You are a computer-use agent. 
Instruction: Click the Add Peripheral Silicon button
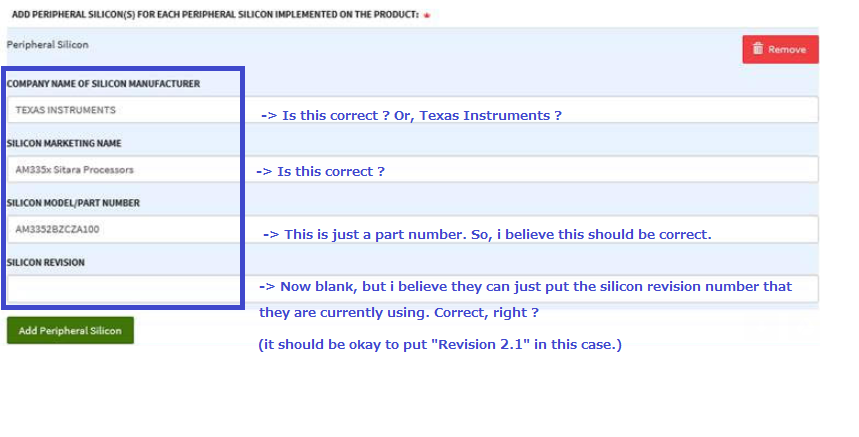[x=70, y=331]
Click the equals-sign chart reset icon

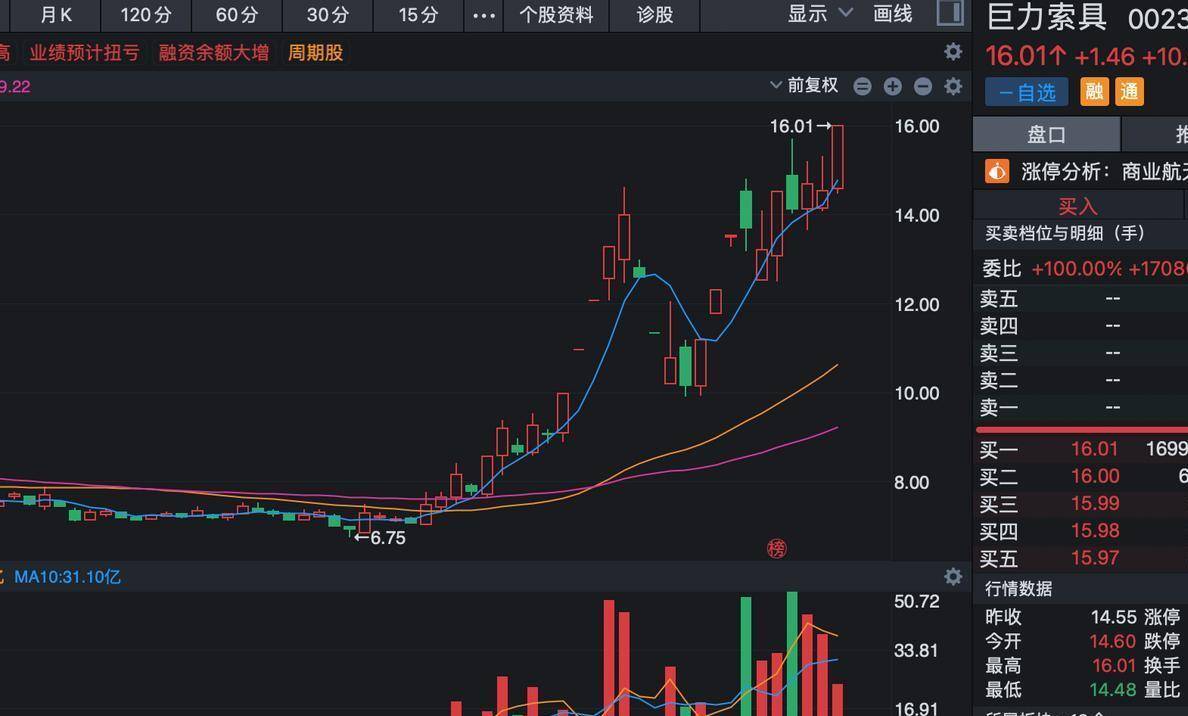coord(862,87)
* * *
- _Goal of the exercise_:
Reproduce every line of the listing above, requests included, and shift each answer coordinate by adding 80 to every number in it. Leave the pictures out.

- _Reply to the exercise_:
You are a computer-use agent. 
Instruction: Click the Add Peripheral Silicon button
[x=150, y=411]
Click the equals-sign chart reset icon

coord(942,167)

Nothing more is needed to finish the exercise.